#### [What you will do]
A: According to the post on making a list of questions, what share of customers does the author say DNS is casually mentioned as failing to route correctly?
B: In the post on making a list of questions, reproduce the passage starting with "A: They will" and going on through "memory, and resiliency.", substituting "availability" for "resiliency".
C: Which typical system design constraints does the post on making a list of questions name alongside content metadata management?

#### [Excerpt provided]
════════
When Overwhelmed, Make a List of Questions
In my first big project at Netflix, I learned this disturbingly simple problem-solving technique.
Intro
Hello friends. Today’s post discusses parts of Lesson 1.3 from my book Push to Prod or Die Trying, where I describe how I approached a critical problem in an unfamiliar domain.
Disclaimer: Neurafilm is a fictional company used to dramatize my real-world experiences.
The Problem
Let’s go back about 15 years or so. I had been working at Neurafilm for a short time. I was on the API team, which you can think of as a large functional gateway between Neurafilm-friendly devices and a large collection of backend services.
Here’s a diagram:
One day, in our weekly team meeting, the director of our team announced that we’d be launching in Europe in a few months.
It was the first time we’d be serving requests from multiple AWS regions.
My manager asked me to figure out how to route HTTP traffic to the new region, or, more specifically, to implement a system to ensure that traffic always went to the right place for a specific device.
I had a very limited understanding of how anything worked. A colleague of mine came into my cube and said:
I think you can do some geo stuff with DNS, or something
Then he walked away. I stared out the window for a while.
Questions and Answers
I felt overwhelmed. I didn’t have any better ideas, so I sat down and wrote down all of my questions, and gradually started answering them. Here are a few examples:
Q: Can we use DNS to route traffic?
A: Yes, but it won’t work correctly 100% of the time.
Q: Why won’t DNS route customers correctly all of the time?
A: Generally, DNS lookups include a resolver IP but not a client IP. So it can geolocate the resolver but not the actual client requesting the lookup.
(I may discuss this more in a future post.)
Q: What percentage of customers won’t be routed correctly by DNS?
A: Not sure, but the number I’ve heard casually mentioned is between 1% and 5%.
Q: What will happen when DNS doesn’t route a customer correctly?
A: They will have a broken experience. There is a very large “why” for this that involves content metadata management along with typical system design constraints for latency, memory, and resiliency.
(I may discuss this more in a future post.)
Q: How can we ensure that the product works for all customers?
A: We can either proxy or redirect them to the right place. If a customer can only be served from one region, but the requests can initially land in any region, you only have two options:
Modify your system to serve them from anywhere (not a practical option at the time)
════════
#### [Data excerpts]
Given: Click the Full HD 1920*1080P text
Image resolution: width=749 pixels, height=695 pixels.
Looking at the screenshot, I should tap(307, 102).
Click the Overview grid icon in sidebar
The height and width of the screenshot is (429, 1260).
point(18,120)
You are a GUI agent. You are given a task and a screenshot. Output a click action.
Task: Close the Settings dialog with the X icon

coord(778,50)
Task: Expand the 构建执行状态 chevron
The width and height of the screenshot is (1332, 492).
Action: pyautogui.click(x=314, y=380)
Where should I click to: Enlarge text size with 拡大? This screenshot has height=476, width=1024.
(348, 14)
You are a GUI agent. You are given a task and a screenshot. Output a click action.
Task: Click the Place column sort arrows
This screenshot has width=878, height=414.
════════
#### [Task responses]
A: Between 1% and 5%.

B:
A: They will have a broken experience. There is a very large “why” for this that involves content metadata management along with typical system design constraints for latency, memory, and availability.

C: Latency, memory, and resiliency.